Baum-Snow’s team found that knowledge transfers may be more valuable within occupations but across industries. For example, a data scientist at a tech company seems to benefit more from interacting with a data scientist at an investment firm, than one at another tech company. “Part of what is going on is direct vs indirect search for information,” Baum-Snow says. “So randomly running into your neighbour and hearing about these things is more likely with simple proximity.”
But the pandemic city exodus is causing these spillovers to dry up. Although there is not much evidence for a drop in productivity so far, Moretti thinks that in the long run, there will be a loss of innovation and productivity as a result of the pandemic shift to remote work. “It’s hard to create new ideas if you’re physically isolated. It’s hard to interact with clients and ask them exactly what new things they need. Also, it’s hard to onboard new people into teams,” he says.
For this reason, he thinks most workplaces won’t remain 100 per cent remote after the pandemic is resolved. “There will be a number of occupations that can be done fully remotely [like computer coding or administrative work]. But I don’t think that’s the majority,” he argues.

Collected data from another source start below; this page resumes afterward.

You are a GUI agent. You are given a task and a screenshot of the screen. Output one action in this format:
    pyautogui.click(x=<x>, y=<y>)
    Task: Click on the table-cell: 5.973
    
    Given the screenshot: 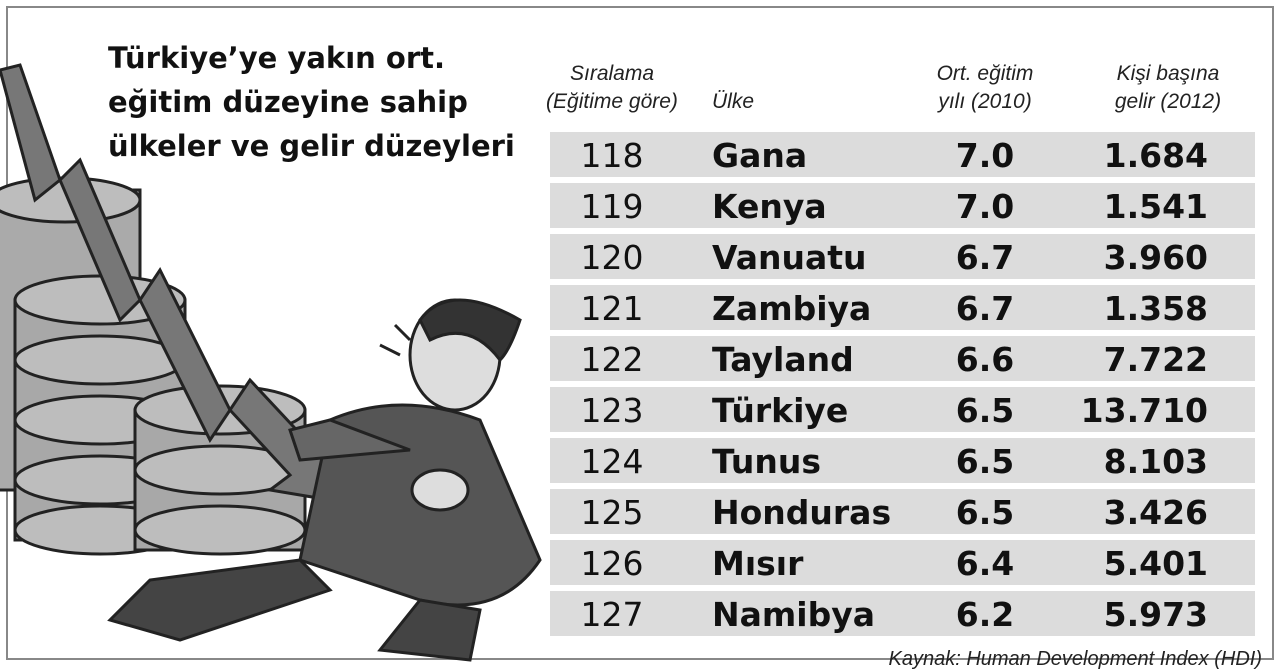 What is the action you would take?
    pyautogui.click(x=1156, y=614)
    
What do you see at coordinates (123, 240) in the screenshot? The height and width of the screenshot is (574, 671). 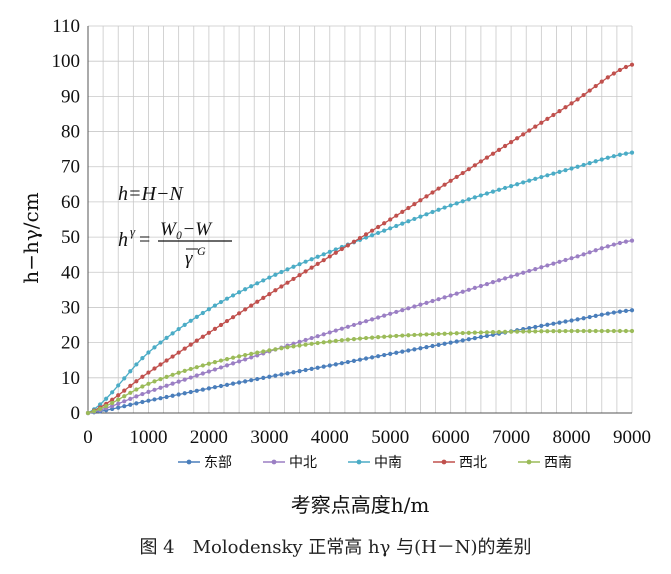 I see `formula-lhs: h` at bounding box center [123, 240].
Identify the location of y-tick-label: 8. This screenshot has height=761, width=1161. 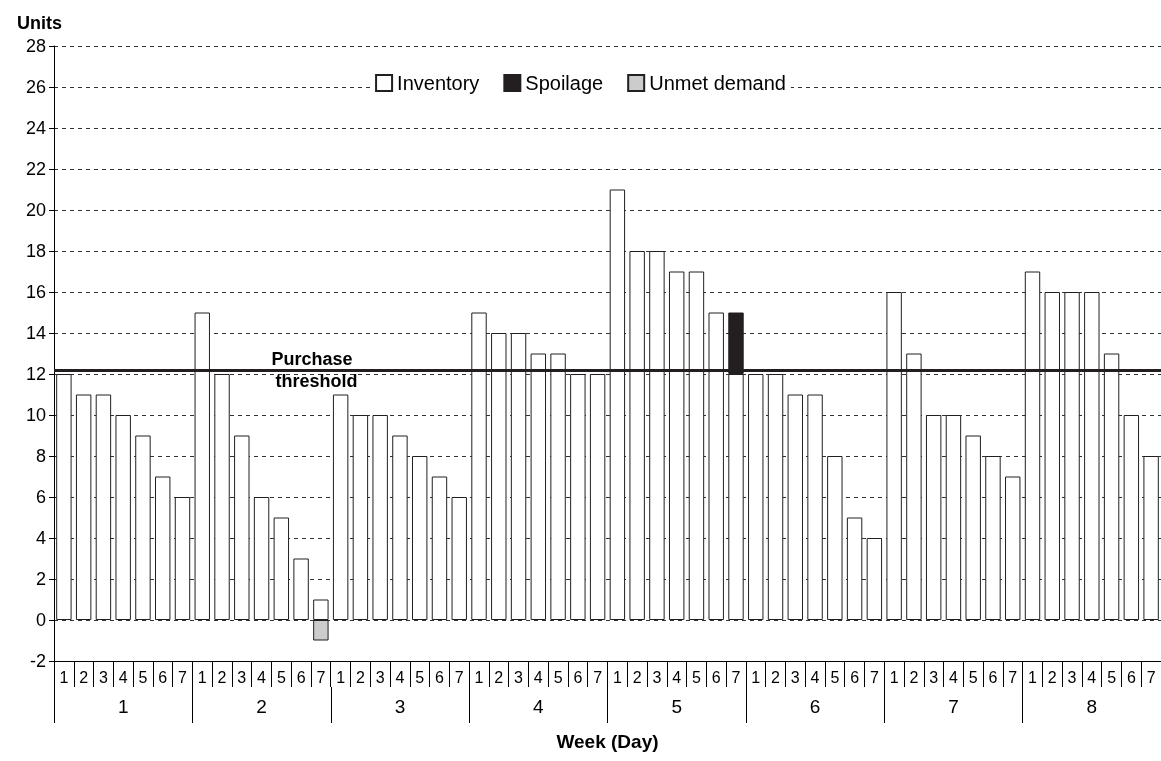
(40, 456).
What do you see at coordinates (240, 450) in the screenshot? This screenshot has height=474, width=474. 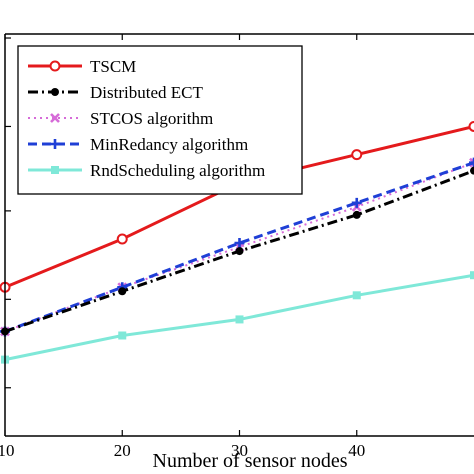 I see `x-tick-label: 30` at bounding box center [240, 450].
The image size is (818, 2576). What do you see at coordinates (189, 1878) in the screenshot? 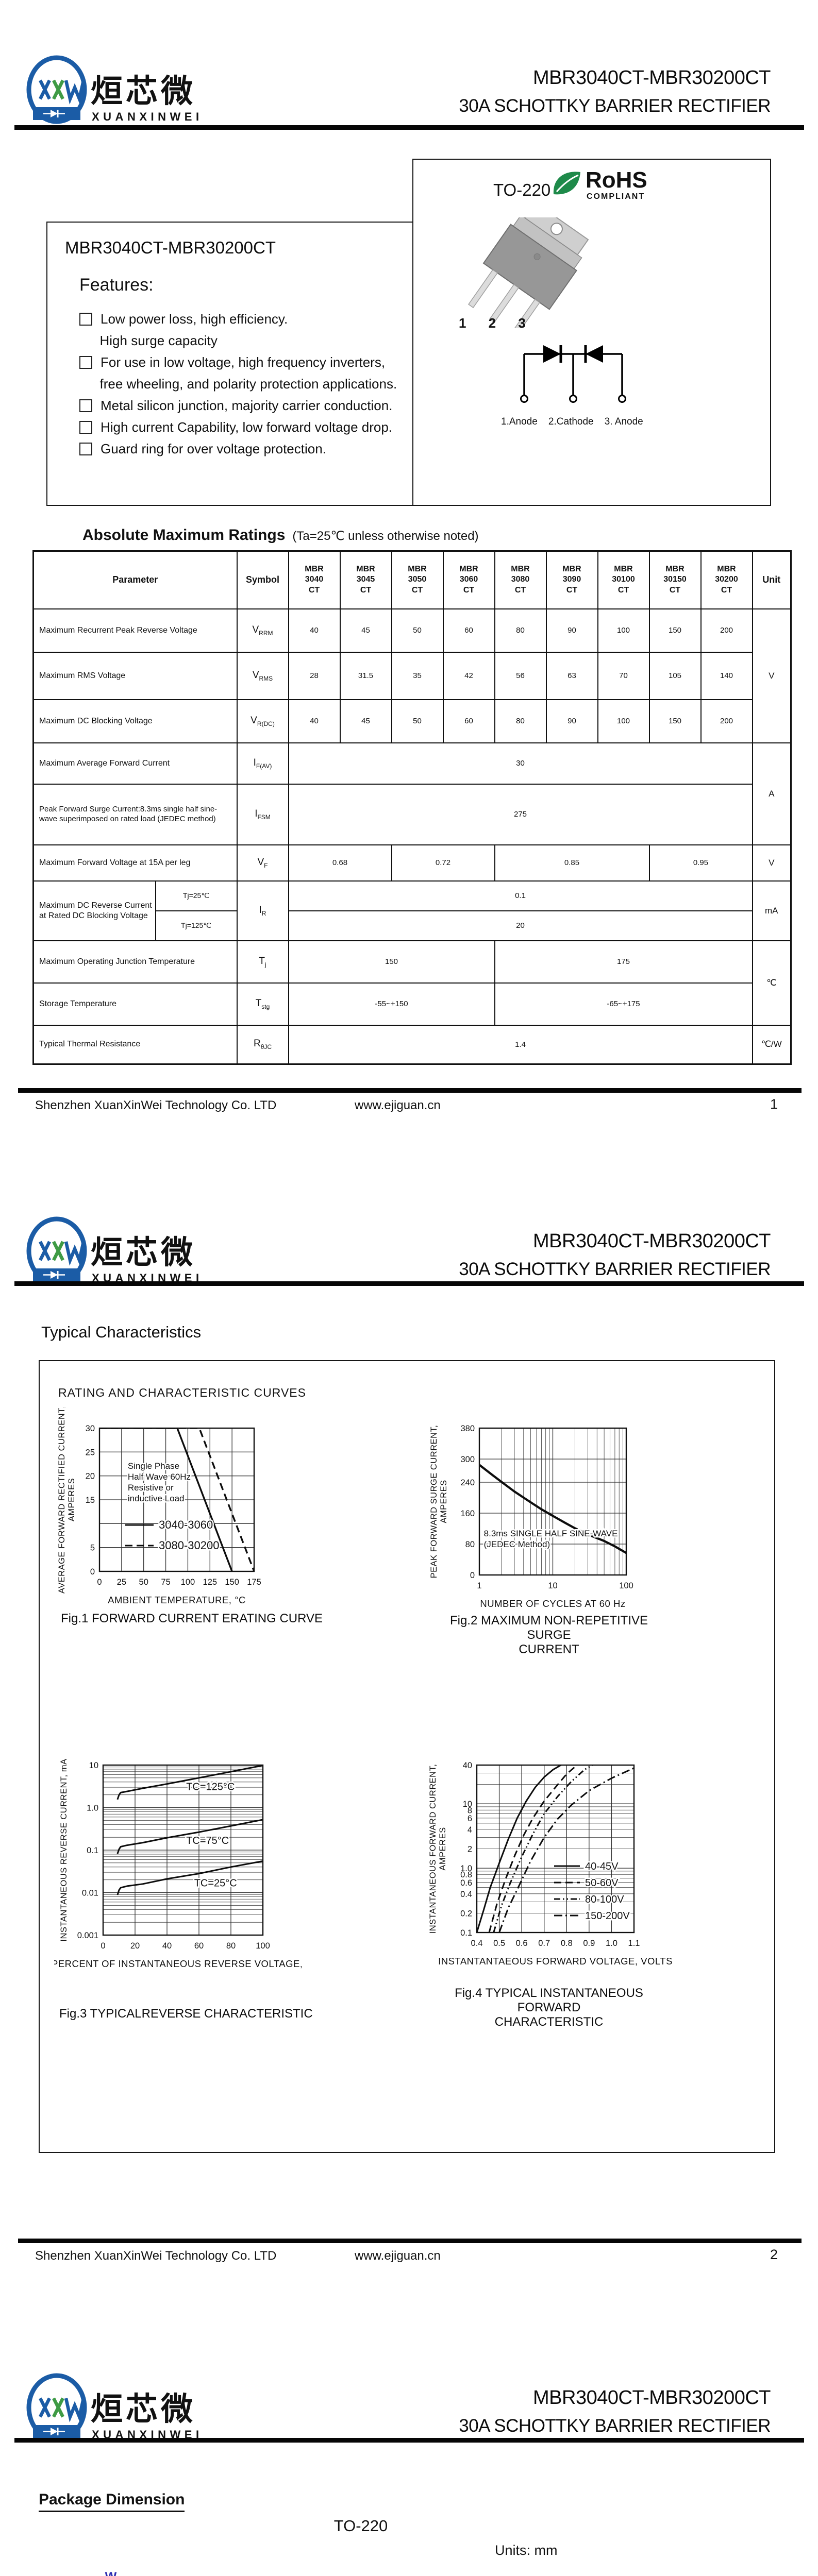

That may explain why some workers are already moving back to places such as New York and San Francisco despite the high rates of infection. Nevertheless, there is a disconnect between what managers want and what people working for them want. Although many managers would prefer to see employees in the office three to four days a week, most employees would like to be in the office one to two days per week, according to surveys by research company Global Workplace Analytics. Kate Lister, who is president of the company, says businesses’ top consideration right now should be attracting and retaining talent, and they will lose the best and brightest if they force people back to the office full-time. She argues that hiring remote workers expands the talent pool to other parts of the country and the world.
Thomas Cornelissen, an economist at the University of Essex who has studied spillovers among employees, thinks it is possible to have it all. “With the hybrid model, workers could realise the best of both worlds," he says, "having some days in the office for the positive spillovers, and having some days where people benefit from working from home as well.”